Recently, I was chatting with one of my friends and we were discussing how difficult it is to stay “healthy” and “be good” during the holidays. She thought she might just give up since she felt she wasn’t eating all that great anyway, and just start after the New Year. I think we all have had this attitude at some point about something, trying to do everything at once to achieve a goal. The thing that can be great about weight loss is that it’s a multi-faceted project, so you can attack it from several angles. Granted, it’s most effective when you are able use all the tools to achieve the goal the quickest, but that doesn’t mean you can’t try to address one part when your life gets too busy to handle it all.
Let’s take a quick look at some barriers to weight loss that the holiday season might emphasize and little things to do to help stay on track. First, there is the time issues – lots of events, gatherings, etc that are scheduled during your normal exercise times. Try to squeeze in a workout when you can, even if it’s just 30 minutes instead of your usual hour, or just a couple of days a week.

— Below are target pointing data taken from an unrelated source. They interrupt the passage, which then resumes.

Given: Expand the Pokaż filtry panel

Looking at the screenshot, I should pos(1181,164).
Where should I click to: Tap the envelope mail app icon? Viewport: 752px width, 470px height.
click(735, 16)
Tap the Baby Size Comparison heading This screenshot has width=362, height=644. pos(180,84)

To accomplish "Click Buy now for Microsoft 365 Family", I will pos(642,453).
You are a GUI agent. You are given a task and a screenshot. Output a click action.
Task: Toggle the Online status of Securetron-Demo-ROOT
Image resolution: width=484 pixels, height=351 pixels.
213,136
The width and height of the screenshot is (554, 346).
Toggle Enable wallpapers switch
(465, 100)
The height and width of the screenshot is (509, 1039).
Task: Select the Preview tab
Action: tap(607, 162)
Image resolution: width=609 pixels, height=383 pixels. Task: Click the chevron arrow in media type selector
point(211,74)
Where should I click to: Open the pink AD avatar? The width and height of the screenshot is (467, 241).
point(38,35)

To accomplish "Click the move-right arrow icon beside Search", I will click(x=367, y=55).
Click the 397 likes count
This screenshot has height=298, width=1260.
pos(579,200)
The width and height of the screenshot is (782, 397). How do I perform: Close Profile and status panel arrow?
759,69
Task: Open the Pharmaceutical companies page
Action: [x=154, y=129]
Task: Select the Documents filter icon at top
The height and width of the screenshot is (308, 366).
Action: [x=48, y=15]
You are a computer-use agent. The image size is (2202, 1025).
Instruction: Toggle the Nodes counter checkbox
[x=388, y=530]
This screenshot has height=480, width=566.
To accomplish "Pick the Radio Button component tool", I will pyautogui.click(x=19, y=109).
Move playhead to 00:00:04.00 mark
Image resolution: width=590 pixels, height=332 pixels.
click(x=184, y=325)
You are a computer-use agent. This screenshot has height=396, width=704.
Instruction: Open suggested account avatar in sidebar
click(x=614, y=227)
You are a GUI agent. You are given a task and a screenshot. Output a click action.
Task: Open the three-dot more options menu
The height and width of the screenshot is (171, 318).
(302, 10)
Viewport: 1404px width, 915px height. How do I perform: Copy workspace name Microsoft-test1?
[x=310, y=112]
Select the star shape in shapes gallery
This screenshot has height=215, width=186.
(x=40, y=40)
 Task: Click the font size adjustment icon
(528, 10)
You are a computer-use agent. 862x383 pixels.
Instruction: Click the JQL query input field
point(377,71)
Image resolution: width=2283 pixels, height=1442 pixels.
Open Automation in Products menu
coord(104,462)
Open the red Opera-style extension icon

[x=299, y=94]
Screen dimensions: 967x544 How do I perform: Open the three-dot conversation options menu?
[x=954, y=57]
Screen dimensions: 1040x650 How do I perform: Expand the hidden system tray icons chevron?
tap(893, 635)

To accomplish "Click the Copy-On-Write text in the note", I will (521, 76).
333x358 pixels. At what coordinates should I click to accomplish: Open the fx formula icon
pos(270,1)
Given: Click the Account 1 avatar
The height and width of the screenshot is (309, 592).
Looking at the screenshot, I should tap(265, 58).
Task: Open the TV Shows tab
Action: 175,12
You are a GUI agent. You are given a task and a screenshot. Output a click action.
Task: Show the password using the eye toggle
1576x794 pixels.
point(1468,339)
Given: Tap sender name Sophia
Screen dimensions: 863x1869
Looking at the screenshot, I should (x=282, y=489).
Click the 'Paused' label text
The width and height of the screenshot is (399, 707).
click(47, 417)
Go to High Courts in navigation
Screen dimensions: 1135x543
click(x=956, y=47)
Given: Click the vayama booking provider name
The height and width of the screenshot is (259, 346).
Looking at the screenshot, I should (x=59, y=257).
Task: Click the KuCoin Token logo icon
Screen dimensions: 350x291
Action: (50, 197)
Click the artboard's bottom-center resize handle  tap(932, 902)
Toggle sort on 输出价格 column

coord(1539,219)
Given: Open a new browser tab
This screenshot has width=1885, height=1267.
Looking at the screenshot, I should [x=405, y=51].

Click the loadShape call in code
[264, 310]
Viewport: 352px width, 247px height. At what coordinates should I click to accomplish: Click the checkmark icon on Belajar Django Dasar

If you can get your heart rate up for that time, you have most likely increased your metabolism slightly and it’s more than if you sat and watched television.
Next, there is the food. I don’t know exactly what it is about family, friends and the holidays, but it brings out some scrumptious food that you just don’t see all year. Unfortunately, many of these dishes are loaded in fat, sugars and assorted other items that are not on the regular food list of what you eat. On the flip side, it’s also a great time of year to get out and hit the dance floor and burn some of those calories as you are taking them in. Another trick is to eat something healthy before you leave the house. When you get to the event or party, you won’t be as hungry and not as tempted to eat everything available. I allow myself one serving of my most favorite food as a treat to myself – that way I am having something I enjoy but managing the huge spread of treats at the same time. When you do decide to eat, see if you can sit down and enjoy every last bite. When you are standing and grazing, you are more likely to eat more than if you fill your plate and sit down.
Finally, let’s look at the challenge of traveling or having guests in your home. This is actually a great opportunity to ask a family member or friend to join you on a walk after the big meal, or to get up and fix a healthy breakfast together. Involving other people is motivating on both sides: you have incorporated some exercise and/or healthy eating with your family or friend, and they might be looking at you and your habits as motivation to make a change in their lives. It’s amazing how the smallest things can make the biggest difference.
Back to my friend….she realized she wasn’t eating awful, she just needed to watch out for the office pitfalls of cake and candy, and she’s still on track. See, it doesn’t have to be all or nothing!
I wish you and yours a Happy Thanksgiving and Holiday Season!!